Chinese reconnaissance and attack helicopter

The Harbin Z-19 is a Chinese light reconnaissance/attack helicopter developed by Harbin Aircraft Manufacturing Corporation (HAMC) for the People's Liberation Army Air Force and the Ground Force Army Aviation. It is a specialized combat variant of the Harbin Z-9, which is a license-built version of the Eurocopter Dauphin.

==Design and development==
The Z-19 is an upgraded tandem seat version of the Harbin Z-9W (similar to the development of the Bell AH-1 Cobra from the UH-1), using mechanical components derived from the Eurocopter AS365 Dauphin series, as the Z-9 series are license-built versions of the Dauphin helicopters.
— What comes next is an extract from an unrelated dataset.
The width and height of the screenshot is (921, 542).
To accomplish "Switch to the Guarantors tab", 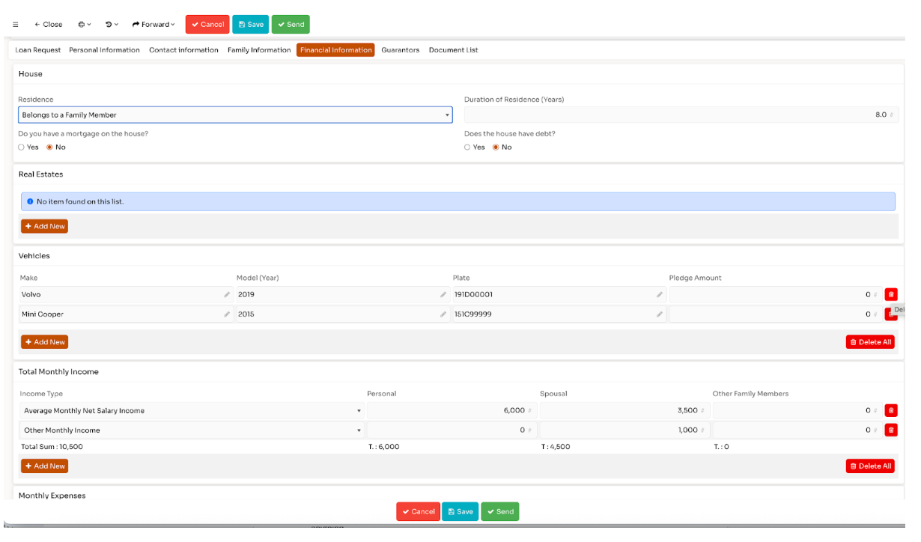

The Z-19 features a fenestron tail, reducing the noise level and therefore allowing it to achieve some level of acoustic stealthiness. The exhausts have also been designed to reduce the infrared signature. The helicopter is equipped with a millimeter-wave fire-control radar on top of its four-blade rotor. Unlike most other attack helicopters, it lacks a nose-mounted machine gun or autocannon.

The Z-19 also features armor plating, crash-resistant seats, and a turret with FLIR, TV, and laser rangefinder. It is also equipped with advanced helmet mounted sight (HMS), which looks different from that of the CAIC Z-10.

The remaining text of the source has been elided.